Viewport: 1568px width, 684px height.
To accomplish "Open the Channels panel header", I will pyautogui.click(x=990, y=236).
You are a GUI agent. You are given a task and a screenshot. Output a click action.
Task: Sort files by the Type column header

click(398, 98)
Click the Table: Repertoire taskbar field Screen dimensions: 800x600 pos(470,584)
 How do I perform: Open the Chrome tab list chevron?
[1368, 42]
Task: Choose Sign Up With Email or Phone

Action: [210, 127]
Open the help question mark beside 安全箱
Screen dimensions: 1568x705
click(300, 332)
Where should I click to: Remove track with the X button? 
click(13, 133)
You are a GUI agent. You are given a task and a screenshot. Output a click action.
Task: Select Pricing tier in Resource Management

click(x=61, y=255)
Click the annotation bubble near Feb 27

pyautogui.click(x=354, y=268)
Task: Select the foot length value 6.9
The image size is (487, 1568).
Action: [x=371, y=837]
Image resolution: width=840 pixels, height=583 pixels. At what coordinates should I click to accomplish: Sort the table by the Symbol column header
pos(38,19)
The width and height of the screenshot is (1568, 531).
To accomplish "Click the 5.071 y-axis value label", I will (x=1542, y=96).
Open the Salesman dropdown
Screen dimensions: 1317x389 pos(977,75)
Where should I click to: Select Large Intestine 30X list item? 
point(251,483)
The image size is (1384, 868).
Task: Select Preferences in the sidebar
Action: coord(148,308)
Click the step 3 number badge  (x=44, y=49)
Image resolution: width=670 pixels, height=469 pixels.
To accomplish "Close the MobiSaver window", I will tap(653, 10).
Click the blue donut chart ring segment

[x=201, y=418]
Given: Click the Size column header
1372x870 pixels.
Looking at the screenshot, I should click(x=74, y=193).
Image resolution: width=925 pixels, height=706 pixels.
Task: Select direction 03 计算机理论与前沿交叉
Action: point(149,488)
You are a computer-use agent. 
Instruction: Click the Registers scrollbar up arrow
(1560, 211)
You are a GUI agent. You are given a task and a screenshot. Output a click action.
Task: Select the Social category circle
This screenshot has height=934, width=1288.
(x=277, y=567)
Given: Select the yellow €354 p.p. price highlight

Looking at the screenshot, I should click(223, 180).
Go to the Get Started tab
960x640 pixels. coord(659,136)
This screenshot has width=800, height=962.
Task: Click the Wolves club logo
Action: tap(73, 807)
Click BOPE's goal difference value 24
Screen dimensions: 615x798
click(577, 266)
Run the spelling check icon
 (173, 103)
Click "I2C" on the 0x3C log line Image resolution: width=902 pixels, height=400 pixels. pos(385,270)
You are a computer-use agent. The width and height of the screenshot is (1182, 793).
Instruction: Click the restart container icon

━━━━━━

■ **What to do**: Set down exactly the lines of the data above, beginning with the line that has "Where should I click to: Select" and ending with the line that has "height=400 pixels. pos(385,270)", and no others.

■ **Answer below**:
Where should I click to: Select Large Intestine 30X list item? 
point(251,483)
The image size is (1384, 868).
Task: Select Preferences in the sidebar
Action: coord(148,308)
Click the step 3 number badge  (x=44, y=49)
Image resolution: width=670 pixels, height=469 pixels.
To accomplish "Close the MobiSaver window", I will tap(653, 10).
Click the blue donut chart ring segment

[x=201, y=418]
Given: Click the Size column header
1372x870 pixels.
Looking at the screenshot, I should click(x=74, y=193).
Image resolution: width=925 pixels, height=706 pixels.
Task: Select direction 03 计算机理论与前沿交叉
Action: point(149,488)
You are a computer-use agent. 
Instruction: Click the Registers scrollbar up arrow
(1560, 211)
You are a GUI agent. You are given a task and a screenshot. Output a click action.
Task: Select the Social category circle
This screenshot has height=934, width=1288.
(x=277, y=567)
Given: Select the yellow €354 p.p. price highlight

Looking at the screenshot, I should click(223, 180).
Go to the Get Started tab
960x640 pixels. coord(659,136)
This screenshot has width=800, height=962.
Task: Click the Wolves club logo
Action: tap(73, 807)
Click BOPE's goal difference value 24
Screen dimensions: 615x798
click(577, 266)
Run the spelling check icon
 (173, 103)
Click "I2C" on the 0x3C log line Image resolution: width=902 pixels, height=400 pixels. pos(385,270)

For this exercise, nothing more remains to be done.